STAT 17: Statistical Methods for Business and Economics

28 Apr 2026

The Netflix Recommendation Mystery 🎬

2019: Netflix has 167 million subscribers worldwide.

Sarah, a marketing specialist, notices something puzzling…

  • Some users love their recommendations
  • Others complain Netflix “doesn’t understand them at all”
  • The algorithm seems to work differently for different groups

Today’s mission: Follow Sarah’s statistical detective story and learn the fundamental concepts that helped her solve this mystery!

What We’ll Accomplish Today

By the end of this lecture, you will be able to:

  • Define statistics, probability, population, sample, parameter, and statistic
  • Distinguish between different sampling methods and their applications
  • Identify different types of variables and apply them to problems
  • Design ethical experiments and understand research ethics
  • Recognize sources of bias in data collection

Key Definitions

What is Statistics?

Statistics is the science of collecting, organizing, analyzing, and interpreting data to make informed decisions.

Think of it as Sarah’s toolbox for understanding Netflix users! 🧰

Core Definitions

Population
All individuals, objects, or measurements whose properties are being studied

Sarah’s case: All 167 million Netflix subscribers worldwide

Sample
A subset of the population studied

Sarah’s case: The 50,000 users she actually studies

Core Definitions

Parameter
A number that represents a population characteristic (usually unknown)

Sarah’s case: The true average satisfaction rating of ALL Netflix users

Statistic
A numerical characteristic of the sample; estimates the population parameter

Sarah’s case: The average satisfaction rating from her 50,000 users

One More Key Definition

Probability
A number between 0 and 1 that gives the likelihood of a specific event

Sarah’s case: The probability that a user will watch a recommended movie

  • 0 = Event will never happen
  • 0.5 = Event happens half the time
  • 1 = Event will always happen

🔄 THINK-PAIR SHARE #1 (5 minutes)

→ **SOURCE EXCERPT**:
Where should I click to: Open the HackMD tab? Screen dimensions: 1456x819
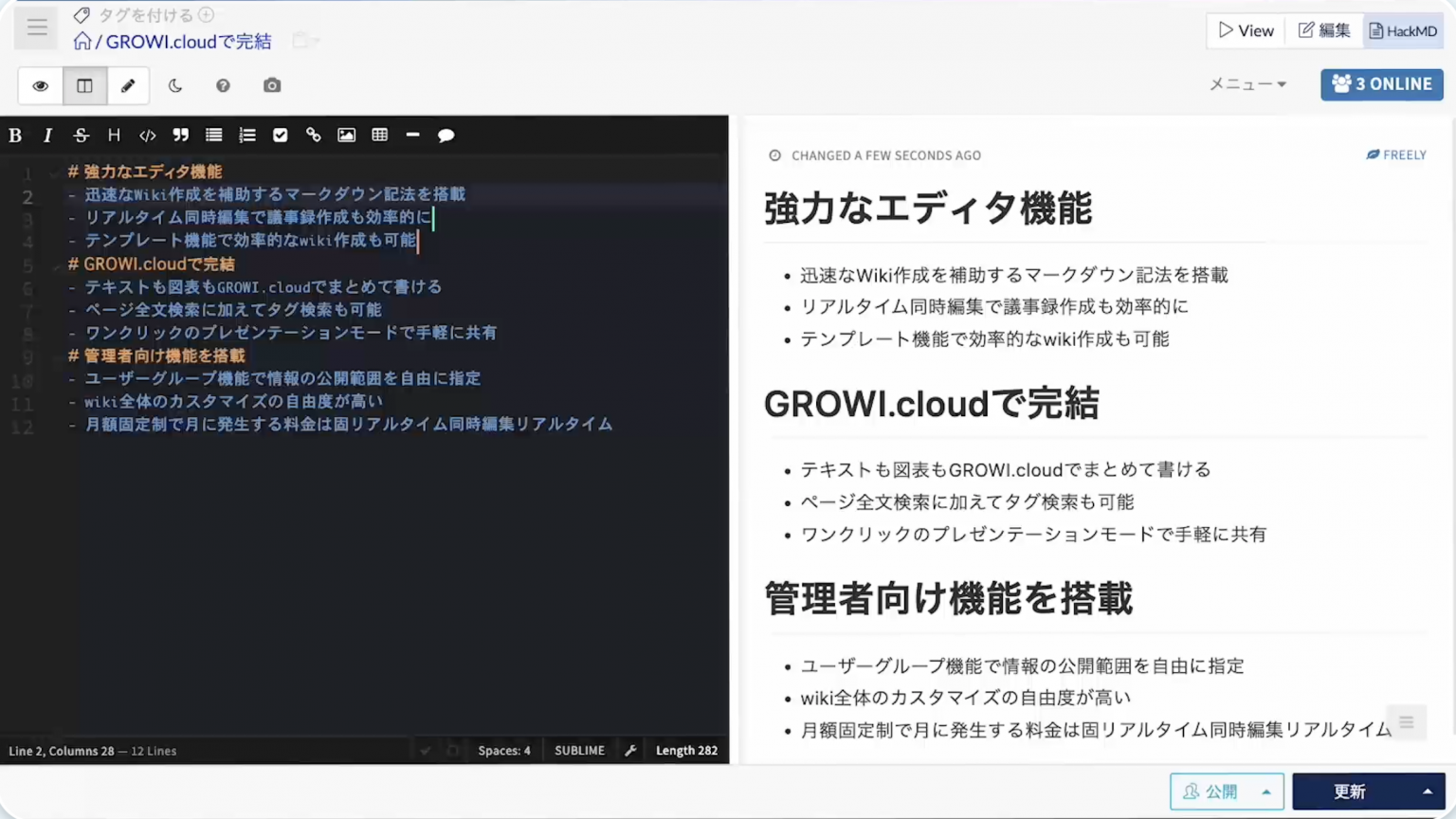point(1403,30)
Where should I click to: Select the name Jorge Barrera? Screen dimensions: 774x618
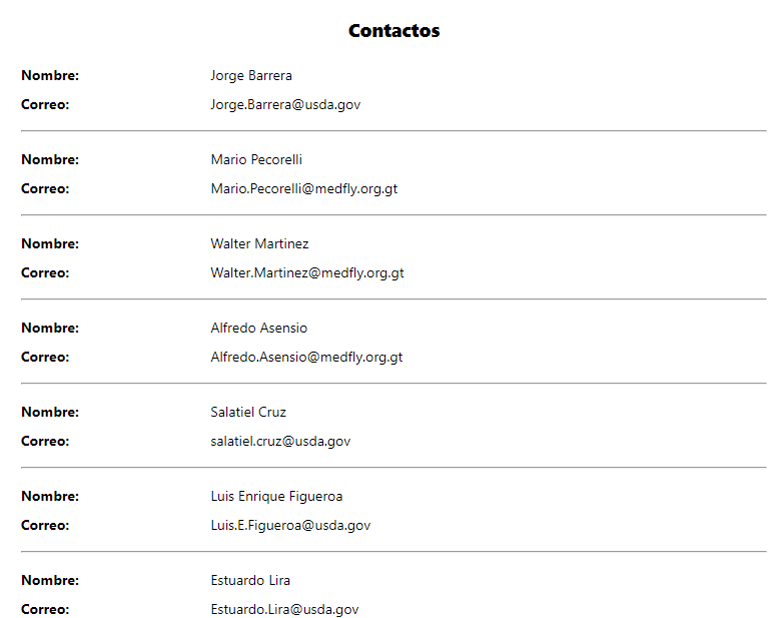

→ **WHAT IS ASKED**: In the statistics lecture, how many users does Sarah actually study? The listing is separate material from the statistics lecture.

→ **SOLUTION**: 50,000 users.